Exercise:
Please print every line of the listing, unchanged.

Available data:
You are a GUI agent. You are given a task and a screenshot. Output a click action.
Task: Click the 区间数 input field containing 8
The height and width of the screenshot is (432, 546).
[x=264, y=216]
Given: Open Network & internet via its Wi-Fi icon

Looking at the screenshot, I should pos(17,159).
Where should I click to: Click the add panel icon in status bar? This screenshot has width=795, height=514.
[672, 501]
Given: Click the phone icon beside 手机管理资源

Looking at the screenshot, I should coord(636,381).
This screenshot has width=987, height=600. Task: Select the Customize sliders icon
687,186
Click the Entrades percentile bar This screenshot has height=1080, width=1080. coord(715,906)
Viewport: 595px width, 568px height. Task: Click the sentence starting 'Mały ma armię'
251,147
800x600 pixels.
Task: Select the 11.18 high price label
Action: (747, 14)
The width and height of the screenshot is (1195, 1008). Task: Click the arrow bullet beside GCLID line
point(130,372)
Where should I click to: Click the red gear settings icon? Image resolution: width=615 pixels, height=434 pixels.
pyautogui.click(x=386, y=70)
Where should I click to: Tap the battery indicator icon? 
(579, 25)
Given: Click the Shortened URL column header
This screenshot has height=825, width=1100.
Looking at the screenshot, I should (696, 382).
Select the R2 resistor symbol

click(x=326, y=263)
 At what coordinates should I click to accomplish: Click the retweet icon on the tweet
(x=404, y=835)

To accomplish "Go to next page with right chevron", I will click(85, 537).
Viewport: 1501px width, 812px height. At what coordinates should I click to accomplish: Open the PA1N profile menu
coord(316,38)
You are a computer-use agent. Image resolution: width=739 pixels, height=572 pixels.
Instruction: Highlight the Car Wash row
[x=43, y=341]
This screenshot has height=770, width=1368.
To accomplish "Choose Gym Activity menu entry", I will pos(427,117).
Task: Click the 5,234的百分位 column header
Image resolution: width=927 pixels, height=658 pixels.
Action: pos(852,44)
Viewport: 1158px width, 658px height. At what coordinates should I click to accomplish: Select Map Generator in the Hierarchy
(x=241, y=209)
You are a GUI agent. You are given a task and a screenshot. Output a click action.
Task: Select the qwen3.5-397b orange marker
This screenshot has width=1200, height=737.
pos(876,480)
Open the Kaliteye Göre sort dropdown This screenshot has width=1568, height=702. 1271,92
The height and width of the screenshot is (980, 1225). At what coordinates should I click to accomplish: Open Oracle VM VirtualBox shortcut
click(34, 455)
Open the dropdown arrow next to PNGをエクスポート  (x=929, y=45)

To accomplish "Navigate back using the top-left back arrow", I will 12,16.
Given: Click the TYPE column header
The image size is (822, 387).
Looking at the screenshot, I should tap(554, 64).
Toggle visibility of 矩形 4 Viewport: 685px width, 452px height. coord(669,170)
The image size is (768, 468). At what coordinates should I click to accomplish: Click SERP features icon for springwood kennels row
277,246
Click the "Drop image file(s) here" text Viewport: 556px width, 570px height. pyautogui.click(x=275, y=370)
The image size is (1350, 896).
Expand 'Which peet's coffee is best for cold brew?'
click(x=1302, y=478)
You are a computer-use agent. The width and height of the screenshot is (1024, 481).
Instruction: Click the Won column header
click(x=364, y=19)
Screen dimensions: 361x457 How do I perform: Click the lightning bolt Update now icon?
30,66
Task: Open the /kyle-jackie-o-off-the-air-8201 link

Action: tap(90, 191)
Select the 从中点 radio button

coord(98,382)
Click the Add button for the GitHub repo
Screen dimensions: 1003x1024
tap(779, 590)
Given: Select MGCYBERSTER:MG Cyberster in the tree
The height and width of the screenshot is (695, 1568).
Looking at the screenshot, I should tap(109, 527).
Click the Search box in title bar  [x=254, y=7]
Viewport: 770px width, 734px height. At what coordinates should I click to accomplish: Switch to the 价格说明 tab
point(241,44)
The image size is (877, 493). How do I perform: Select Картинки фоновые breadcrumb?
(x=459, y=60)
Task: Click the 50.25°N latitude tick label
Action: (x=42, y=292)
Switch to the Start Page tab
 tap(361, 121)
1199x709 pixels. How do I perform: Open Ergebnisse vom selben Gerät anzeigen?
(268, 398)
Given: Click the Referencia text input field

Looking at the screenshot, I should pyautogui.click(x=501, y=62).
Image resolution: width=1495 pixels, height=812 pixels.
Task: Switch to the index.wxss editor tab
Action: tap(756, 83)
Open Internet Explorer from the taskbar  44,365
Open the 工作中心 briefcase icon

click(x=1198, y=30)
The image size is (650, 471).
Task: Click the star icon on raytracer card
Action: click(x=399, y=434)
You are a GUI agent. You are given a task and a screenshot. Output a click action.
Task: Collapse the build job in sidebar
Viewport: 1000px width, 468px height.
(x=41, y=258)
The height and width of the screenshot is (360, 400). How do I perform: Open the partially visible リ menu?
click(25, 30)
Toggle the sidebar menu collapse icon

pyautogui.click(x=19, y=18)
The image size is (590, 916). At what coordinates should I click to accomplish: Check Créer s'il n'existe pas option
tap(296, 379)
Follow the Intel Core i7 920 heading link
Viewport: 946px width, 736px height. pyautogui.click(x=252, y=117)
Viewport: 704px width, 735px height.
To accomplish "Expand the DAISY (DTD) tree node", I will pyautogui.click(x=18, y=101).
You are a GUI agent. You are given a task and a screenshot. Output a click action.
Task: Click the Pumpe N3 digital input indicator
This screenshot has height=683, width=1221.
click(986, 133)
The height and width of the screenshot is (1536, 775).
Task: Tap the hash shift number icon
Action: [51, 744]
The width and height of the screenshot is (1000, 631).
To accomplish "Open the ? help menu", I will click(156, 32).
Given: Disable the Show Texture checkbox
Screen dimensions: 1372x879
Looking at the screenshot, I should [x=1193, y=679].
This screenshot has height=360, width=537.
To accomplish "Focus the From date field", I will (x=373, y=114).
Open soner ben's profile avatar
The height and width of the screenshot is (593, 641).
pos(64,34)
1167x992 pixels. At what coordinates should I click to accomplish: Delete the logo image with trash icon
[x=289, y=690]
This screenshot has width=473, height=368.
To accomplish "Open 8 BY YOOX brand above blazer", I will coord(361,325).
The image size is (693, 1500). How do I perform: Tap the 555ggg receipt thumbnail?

Output for this exercise:
You are a GUI agent. You are given a task and a screenshot. Output a click action.
Task: Click the 区间数 input field containing 8
The height and width of the screenshot is (432, 546).
[x=264, y=216]
Given: Open Network & internet via its Wi-Fi icon

Looking at the screenshot, I should pos(17,159).
Where should I click to: Click the add panel icon in status bar? This screenshot has width=795, height=514.
[672, 501]
Given: Click the phone icon beside 手机管理资源

Looking at the screenshot, I should coord(636,381).
This screenshot has width=987, height=600. Task: Select the Customize sliders icon
687,186
Click the Entrades percentile bar This screenshot has height=1080, width=1080. coord(715,906)
Viewport: 595px width, 568px height. Task: Click the sentence starting 'Mały ma armię'
251,147
800x600 pixels.
Task: Select the 11.18 high price label
Action: (747, 14)
The width and height of the screenshot is (1195, 1008). Task: Click the arrow bullet beside GCLID line
point(130,372)
Where should I click to: Click the red gear settings icon? Image resolution: width=615 pixels, height=434 pixels.
pyautogui.click(x=386, y=70)
Where should I click to: Tap the battery indicator icon? 
(579, 25)
Given: Click the Shortened URL column header
This screenshot has height=825, width=1100.
Looking at the screenshot, I should (696, 382).
Select the R2 resistor symbol

click(x=326, y=263)
 At what coordinates should I click to accomplish: Click the retweet icon on the tweet
(x=404, y=835)

To accomplish "Go to next page with right chevron", I will click(85, 537).
Viewport: 1501px width, 812px height. At what coordinates should I click to accomplish: Open the PA1N profile menu
coord(316,38)
You are a computer-use agent. Image resolution: width=739 pixels, height=572 pixels.
Instruction: Highlight the Car Wash row
[x=43, y=341]
This screenshot has height=770, width=1368.
To accomplish "Choose Gym Activity menu entry", I will pos(427,117).
Task: Click the 5,234的百分位 column header
Image resolution: width=927 pixels, height=658 pixels.
Action: pos(852,44)
Viewport: 1158px width, 658px height. At what coordinates should I click to accomplish: Select Map Generator in the Hierarchy
(x=241, y=209)
You are a GUI agent. You are given a task and a screenshot. Output a click action.
Task: Select the qwen3.5-397b orange marker
This screenshot has width=1200, height=737.
pos(876,480)
Open the Kaliteye Göre sort dropdown This screenshot has width=1568, height=702. 1271,92
The height and width of the screenshot is (980, 1225). At what coordinates should I click to accomplish: Open Oracle VM VirtualBox shortcut
click(34, 455)
Open the dropdown arrow next to PNGをエクスポート  (x=929, y=45)

To accomplish "Navigate back using the top-left back arrow", I will 12,16.
Given: Click the TYPE column header
The image size is (822, 387).
Looking at the screenshot, I should tap(554, 64).
Toggle visibility of 矩形 4 Viewport: 685px width, 452px height. coord(669,170)
The image size is (768, 468). At what coordinates should I click to accomplish: Click SERP features icon for springwood kennels row
277,246
Click the "Drop image file(s) here" text Viewport: 556px width, 570px height. pyautogui.click(x=275, y=370)
The image size is (1350, 896).
Expand 'Which peet's coffee is best for cold brew?'
click(x=1302, y=478)
You are a computer-use agent. The width and height of the screenshot is (1024, 481).
Instruction: Click the Won column header
click(x=364, y=19)
Screen dimensions: 361x457 How do I perform: Click the lightning bolt Update now icon?
30,66
Task: Open the /kyle-jackie-o-off-the-air-8201 link

Action: tap(90, 191)
Select the 从中点 radio button

coord(98,382)
Click the Add button for the GitHub repo
Screen dimensions: 1003x1024
tap(779, 590)
Given: Select MGCYBERSTER:MG Cyberster in the tree
The height and width of the screenshot is (695, 1568).
Looking at the screenshot, I should tap(109, 527).
Click the Search box in title bar  [x=254, y=7]
Viewport: 770px width, 734px height. At what coordinates should I click to accomplish: Switch to the 价格说明 tab
point(241,44)
The image size is (877, 493). How do I perform: Select Картинки фоновые breadcrumb?
(x=459, y=60)
Task: Click the 50.25°N latitude tick label
Action: (x=42, y=292)
Switch to the Start Page tab
 tap(361, 121)
1199x709 pixels. How do I perform: Open Ergebnisse vom selben Gerät anzeigen?
(268, 398)
Given: Click the Referencia text input field

Looking at the screenshot, I should pyautogui.click(x=501, y=62).
Image resolution: width=1495 pixels, height=812 pixels.
Task: Switch to the index.wxss editor tab
Action: tap(756, 83)
Open Internet Explorer from the taskbar  44,365
Open the 工作中心 briefcase icon

click(x=1198, y=30)
The image size is (650, 471).
Task: Click the star icon on raytracer card
Action: click(x=399, y=434)
You are a GUI agent. You are given a task and a screenshot. Output a click action.
Task: Collapse the build job in sidebar
Viewport: 1000px width, 468px height.
(x=41, y=258)
The height and width of the screenshot is (360, 400). How do I perform: Open the partially visible リ menu?
click(25, 30)
Toggle the sidebar menu collapse icon

pyautogui.click(x=19, y=18)
The image size is (590, 916). At what coordinates should I click to accomplish: Check Créer s'il n'existe pas option
tap(296, 379)
Follow the Intel Core i7 920 heading link
Viewport: 946px width, 736px height. pyautogui.click(x=252, y=117)
Viewport: 704px width, 735px height.
To accomplish "Expand the DAISY (DTD) tree node", I will pyautogui.click(x=18, y=101).
You are a GUI agent. You are given a task and a screenshot. Output a click action.
Task: Click the Pumpe N3 digital input indicator
This screenshot has height=683, width=1221.
click(986, 133)
The height and width of the screenshot is (1536, 775).
Task: Tap the hash shift number icon
Action: [51, 744]
The width and height of the screenshot is (1000, 631).
To accomplish "Open the ? help menu", I will click(156, 32).
Given: Disable the Show Texture checkbox
Screen dimensions: 1372x879
Looking at the screenshot, I should [x=1193, y=679].
This screenshot has height=360, width=537.
To accomplish "Focus the From date field", I will (x=373, y=114).
Open soner ben's profile avatar
The height and width of the screenshot is (593, 641).
pos(64,34)
1167x992 pixels. At what coordinates should I click to accomplish: Delete the logo image with trash icon
[x=289, y=690]
This screenshot has width=473, height=368.
To accomplish "Open 8 BY YOOX brand above blazer", I will coord(361,325).
The image size is (693, 1500). How do I perform: Tap the 555ggg receipt thumbnail?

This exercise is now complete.